Aim of the task →
Rewrite the stretch from the line containing "This screenshot has" through the line containing "pyautogui.click(x=410, y=436)", replacing "silver" with "gold" and leaving everything else unchanged.

Entries provided →

____________

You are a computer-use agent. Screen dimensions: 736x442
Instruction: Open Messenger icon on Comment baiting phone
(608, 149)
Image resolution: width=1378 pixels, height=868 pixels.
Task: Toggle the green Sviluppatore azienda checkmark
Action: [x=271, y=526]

____________

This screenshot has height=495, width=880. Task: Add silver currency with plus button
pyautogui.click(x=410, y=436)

____________

Full output →
This screenshot has height=495, width=880. Task: Add gold currency with plus button
pyautogui.click(x=410, y=436)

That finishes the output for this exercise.